The mind thinks too much. The last words spoken somehow resound and echo, repeating themselves in a state of awkward discomfort—and we try to recompose, we try to fix this by saying something else to save ourselves but the next thing we say only comes out worse.
The mind can be a tortuous place, which I feel and agree, but yet, I see no reason to interact or intertwine me and my past nor can I change the unalterable arguments that happened before now—but yet, I’ve tried.
And yet, I have relived conversations again and again, but to no avail because no matter how many times I try; I can try until I die but I cannot nor will I ever be able to re-litigate the past or change its results.

There were times when, admittedly, I would cringe when an old memory of an old conversation came to mind. I would shut my eyes, tightly as ever, and clench my body is if it were possible to squeeze this moment so tightly and force this out of existence. But no. This never worked

When there is no further left to fall and there is nothing else left to do, there is no better time to pardon the past.
And there’s that word again. Pardon—as in, please, pardon me; as in forgive me, as in please absolve me from myself; absolve me from my memory, forgive me Father for my sins, for I have never come to confession, nor have I ever fallen this far down, which I swear, me in a wooden coat would never see the light of day again.

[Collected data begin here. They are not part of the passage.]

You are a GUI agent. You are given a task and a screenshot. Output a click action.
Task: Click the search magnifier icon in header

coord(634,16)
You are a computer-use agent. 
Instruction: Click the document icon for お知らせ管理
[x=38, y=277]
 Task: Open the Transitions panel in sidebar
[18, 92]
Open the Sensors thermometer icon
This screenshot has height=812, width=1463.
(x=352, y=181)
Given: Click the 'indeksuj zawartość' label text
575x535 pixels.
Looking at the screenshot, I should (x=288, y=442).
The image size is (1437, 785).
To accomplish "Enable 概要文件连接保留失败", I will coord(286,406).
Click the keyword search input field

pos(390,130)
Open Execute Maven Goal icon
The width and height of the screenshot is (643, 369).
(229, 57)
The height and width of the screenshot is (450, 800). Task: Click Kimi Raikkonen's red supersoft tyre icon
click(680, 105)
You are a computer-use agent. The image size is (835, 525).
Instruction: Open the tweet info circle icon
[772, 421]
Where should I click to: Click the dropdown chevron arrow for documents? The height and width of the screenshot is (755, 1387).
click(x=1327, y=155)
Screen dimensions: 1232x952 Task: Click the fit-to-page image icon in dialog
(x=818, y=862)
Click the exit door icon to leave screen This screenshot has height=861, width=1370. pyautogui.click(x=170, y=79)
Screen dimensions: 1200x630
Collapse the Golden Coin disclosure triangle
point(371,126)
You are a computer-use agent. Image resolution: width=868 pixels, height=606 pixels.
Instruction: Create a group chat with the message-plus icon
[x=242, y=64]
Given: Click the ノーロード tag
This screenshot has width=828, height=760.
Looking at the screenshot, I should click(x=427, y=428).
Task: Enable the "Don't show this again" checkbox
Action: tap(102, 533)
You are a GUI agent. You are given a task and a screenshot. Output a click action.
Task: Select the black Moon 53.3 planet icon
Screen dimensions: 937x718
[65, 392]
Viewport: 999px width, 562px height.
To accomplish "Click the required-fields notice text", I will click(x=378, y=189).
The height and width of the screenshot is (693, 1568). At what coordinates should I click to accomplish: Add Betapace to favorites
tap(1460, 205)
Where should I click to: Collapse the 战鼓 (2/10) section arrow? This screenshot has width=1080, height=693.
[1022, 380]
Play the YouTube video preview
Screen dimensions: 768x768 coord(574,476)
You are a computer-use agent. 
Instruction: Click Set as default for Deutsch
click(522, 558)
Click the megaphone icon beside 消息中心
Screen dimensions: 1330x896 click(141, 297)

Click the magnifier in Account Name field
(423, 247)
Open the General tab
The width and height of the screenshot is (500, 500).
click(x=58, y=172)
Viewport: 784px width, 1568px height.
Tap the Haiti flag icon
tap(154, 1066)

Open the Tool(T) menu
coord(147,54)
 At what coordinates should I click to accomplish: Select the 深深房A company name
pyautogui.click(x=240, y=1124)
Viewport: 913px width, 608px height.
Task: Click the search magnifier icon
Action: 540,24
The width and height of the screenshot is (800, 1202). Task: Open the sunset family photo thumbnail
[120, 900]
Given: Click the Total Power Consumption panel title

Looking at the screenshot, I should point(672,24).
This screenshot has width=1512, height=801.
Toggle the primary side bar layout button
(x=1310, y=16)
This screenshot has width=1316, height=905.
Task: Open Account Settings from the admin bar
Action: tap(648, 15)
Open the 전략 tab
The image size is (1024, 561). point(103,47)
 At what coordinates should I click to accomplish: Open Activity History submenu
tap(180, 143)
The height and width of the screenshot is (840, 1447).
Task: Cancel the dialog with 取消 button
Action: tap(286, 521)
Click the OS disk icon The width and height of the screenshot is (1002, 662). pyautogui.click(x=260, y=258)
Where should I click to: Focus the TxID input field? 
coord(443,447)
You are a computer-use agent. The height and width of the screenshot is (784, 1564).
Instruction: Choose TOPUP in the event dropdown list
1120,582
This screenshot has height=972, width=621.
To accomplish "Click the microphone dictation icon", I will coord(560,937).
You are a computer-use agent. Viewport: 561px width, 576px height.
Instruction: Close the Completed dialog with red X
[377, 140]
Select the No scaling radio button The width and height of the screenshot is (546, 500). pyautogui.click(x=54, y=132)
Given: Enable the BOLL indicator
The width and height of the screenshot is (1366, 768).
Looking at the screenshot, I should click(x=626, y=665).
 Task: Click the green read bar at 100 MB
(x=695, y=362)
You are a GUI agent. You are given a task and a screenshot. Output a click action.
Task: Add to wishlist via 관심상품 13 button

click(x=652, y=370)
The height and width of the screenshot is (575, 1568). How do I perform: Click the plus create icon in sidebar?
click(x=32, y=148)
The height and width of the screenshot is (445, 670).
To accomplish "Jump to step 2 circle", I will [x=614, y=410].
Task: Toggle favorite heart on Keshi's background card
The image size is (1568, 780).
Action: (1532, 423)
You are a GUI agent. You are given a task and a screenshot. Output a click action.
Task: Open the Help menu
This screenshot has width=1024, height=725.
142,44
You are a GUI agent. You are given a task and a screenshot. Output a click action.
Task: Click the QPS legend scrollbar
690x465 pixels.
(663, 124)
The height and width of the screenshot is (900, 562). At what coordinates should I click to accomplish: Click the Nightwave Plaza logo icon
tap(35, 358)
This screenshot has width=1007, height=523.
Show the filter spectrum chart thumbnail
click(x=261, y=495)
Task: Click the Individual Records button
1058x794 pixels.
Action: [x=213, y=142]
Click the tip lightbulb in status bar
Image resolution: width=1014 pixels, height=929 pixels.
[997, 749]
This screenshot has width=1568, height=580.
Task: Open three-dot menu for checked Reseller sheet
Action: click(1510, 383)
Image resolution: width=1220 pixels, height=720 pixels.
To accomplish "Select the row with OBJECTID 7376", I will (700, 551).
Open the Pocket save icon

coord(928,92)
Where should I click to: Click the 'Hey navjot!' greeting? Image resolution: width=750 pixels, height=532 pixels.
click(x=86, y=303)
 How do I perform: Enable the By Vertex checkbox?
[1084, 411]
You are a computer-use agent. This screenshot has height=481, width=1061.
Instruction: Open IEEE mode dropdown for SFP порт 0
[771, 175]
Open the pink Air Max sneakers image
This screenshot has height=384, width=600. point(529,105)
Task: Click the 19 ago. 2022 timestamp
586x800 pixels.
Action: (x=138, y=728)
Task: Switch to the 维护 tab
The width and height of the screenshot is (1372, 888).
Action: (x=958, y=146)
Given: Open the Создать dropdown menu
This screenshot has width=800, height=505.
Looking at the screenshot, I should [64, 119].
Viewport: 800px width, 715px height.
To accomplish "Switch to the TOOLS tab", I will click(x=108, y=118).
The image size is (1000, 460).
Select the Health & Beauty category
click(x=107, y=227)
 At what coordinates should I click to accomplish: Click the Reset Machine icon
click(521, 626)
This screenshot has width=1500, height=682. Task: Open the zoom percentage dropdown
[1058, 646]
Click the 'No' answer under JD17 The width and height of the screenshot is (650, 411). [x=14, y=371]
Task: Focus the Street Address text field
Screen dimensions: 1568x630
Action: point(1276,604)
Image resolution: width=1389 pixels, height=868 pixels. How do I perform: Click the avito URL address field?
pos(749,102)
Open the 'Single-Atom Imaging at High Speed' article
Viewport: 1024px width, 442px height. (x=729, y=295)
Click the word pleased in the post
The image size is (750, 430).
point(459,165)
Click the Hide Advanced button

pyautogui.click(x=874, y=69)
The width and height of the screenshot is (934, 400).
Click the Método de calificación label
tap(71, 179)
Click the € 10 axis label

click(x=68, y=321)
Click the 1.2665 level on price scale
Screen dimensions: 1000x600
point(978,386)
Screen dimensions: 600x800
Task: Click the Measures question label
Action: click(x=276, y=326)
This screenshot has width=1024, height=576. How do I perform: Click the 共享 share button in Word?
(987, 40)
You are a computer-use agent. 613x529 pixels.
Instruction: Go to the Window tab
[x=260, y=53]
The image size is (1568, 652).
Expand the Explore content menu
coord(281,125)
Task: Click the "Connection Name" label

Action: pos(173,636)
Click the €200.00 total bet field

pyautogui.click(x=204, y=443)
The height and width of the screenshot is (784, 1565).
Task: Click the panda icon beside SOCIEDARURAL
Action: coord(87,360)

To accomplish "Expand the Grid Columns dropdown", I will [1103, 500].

Years ago, in which, what seems to be another lifetime—I woke on the floor of a bathroom. I failed at my failure and by this I mean I failed in my attempt to end the endless conference in my mind.

I mean, I tried but it didn’t work.
I woke up on the floor, awaking in convulsions and coming out of a dream state, which I felt was me at the edge of life and the equivalent of its afterward.

I had no further left to fall. I had nothing left in me. I had nowhere to run anymore and no way to deny the ongoing thoughts that would not stop or let me find a moment to catch my breath.
And that’s just it—I just wanted to breathe.
I just wanted a moment to catch my breath. I just needed things to stop but nothing would; not the anxiety, not the pain, not the anguish, and not the long list of inestimable tragedies that may or may not take place.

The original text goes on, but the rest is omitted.